ICU patients can develop fever due to both infectious and noninfectious causes. It would be appropriate to consider viral reactivations only after excluding the primary causes of the fever. In the present study, the rate of EBV reactivation during the 28-day follow-up period was significantly higher in patients with fever when compared with those without fever (p = 0.035).

Mechanical ventilator support was found to have significantly increased the rate of EBV reactivation (p = 0.023). There was no significant difference between these patients in terms of survival during the 28-day follow-up period. Those studies in the literature which evaluated the relationship between the mechanical ventilation support and viral reactivation have often focused on the herpes simplex virus and CMV [4, 13, 15, 19, 27]. There are also studies reporting an association between EBV reactivation and presence and the duration of mechanical ventilation support in immunocompetent patients [8, 17]. Based on these findings, mechanical ventilation can be a risk factor for EBV reactivation.

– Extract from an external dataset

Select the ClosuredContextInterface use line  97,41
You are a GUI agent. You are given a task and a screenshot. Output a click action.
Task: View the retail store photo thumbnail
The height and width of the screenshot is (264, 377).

It would be appropriate to perform longer follow-up in order to clarify its association with survival.

Although the present study did not find any relationship between inflammatory marker hsCRP levels and reactivation, the studies that evaluated this parameter in patients with a high Sequential Organ Failure Assessment (SOFA) score, together with other inflammatory mediators (i. e., interleukin-6, procalcitonin, IL-10, and tumor necrosis factor), have reported significant differences [8, 17, 28]. Comparative studies, evaluated together with ICU scoring systems, could provide more reliable information regarding the relationship between reactivation and disease severity.

As in other studies, the present study found no relationship between EBV reactivation and blood transfusion and the presence of anemia [17, 25, 28]. Routine screening for EBV is not performed in donor blood due to the high prevalence in the population and latent infection status. The use of leukocyte-depleted blood products significantly reduced EBV and CMV transmission [2]. The prevalence of EBV in the population must be taken into consideration while prescribing transfusion in immunocompetent patients.

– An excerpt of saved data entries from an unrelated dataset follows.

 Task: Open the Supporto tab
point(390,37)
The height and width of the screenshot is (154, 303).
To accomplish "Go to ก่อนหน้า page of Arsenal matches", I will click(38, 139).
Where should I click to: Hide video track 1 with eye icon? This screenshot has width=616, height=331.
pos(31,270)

In a multicenter study that evaluated EBV reactivation in patients with sepsis, viral infections were reported to be more frequent in the presence of secondary fungal infections and opportunistic bacterial infections [28]. Considering the fact that the risk of hospital-acquired infections increases with prolonged hospitalization, patients must be followed for a longer period in order to establish a relationship between viral reactivation and hospital-acquired infections.

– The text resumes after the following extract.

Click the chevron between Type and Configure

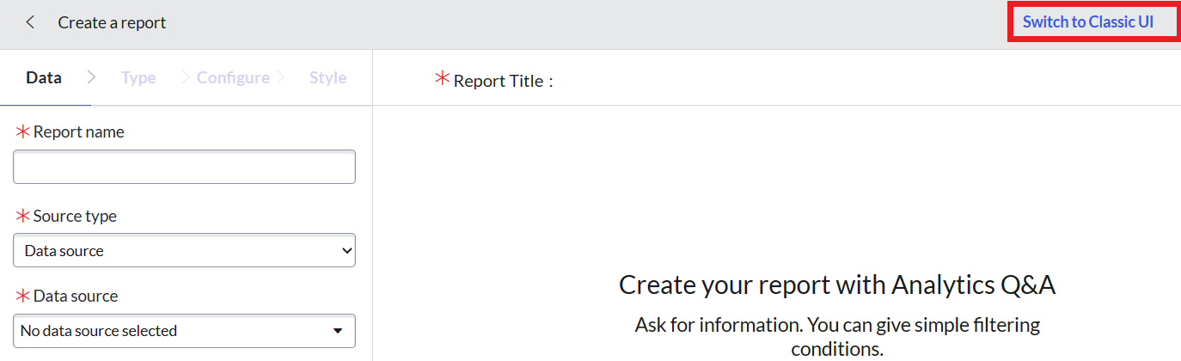point(185,77)
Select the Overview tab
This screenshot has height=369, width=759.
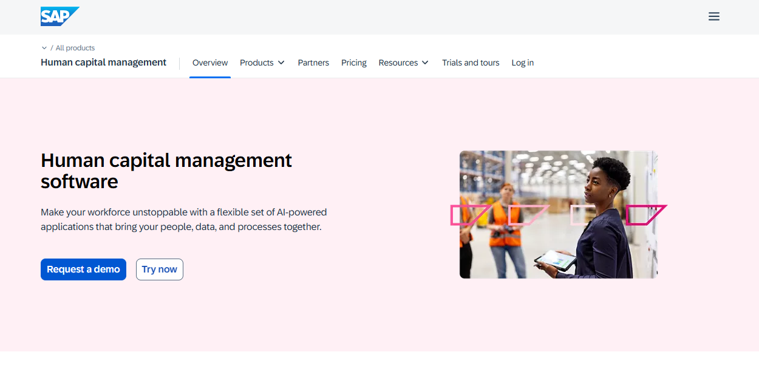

There are some limitations of this study. First, the small sample size may have affected our results. Therefore, our results should be interpreted with caution. Second, we did not have immunosuppressed patients. Diagnosis of CMV and EBV infection in such critically ill but immunocompetent cases is an area of controversy and there are no uniform guidelines available. There is still a diagnostic dilemma between active infection and disease. Qualitative determination of viral DNA by PCR cannot distinguish between latent and active viral DNA replication, thereby decreasing the specificity of the test. It is important for predicting disease risk to differentiate low vs. high level of viral replication. In clinical practice, to consider this diagnosis a quantitative determination of viral load must be done and have compatible clinical manifestations.

Conclusion

Viral reactivation must be considered in immunocompetent critically ill patients who develop refractory fever despite appropriate antibiotic therapy when the source of infection cannot be determined and cultures fail to show any bacterial growth.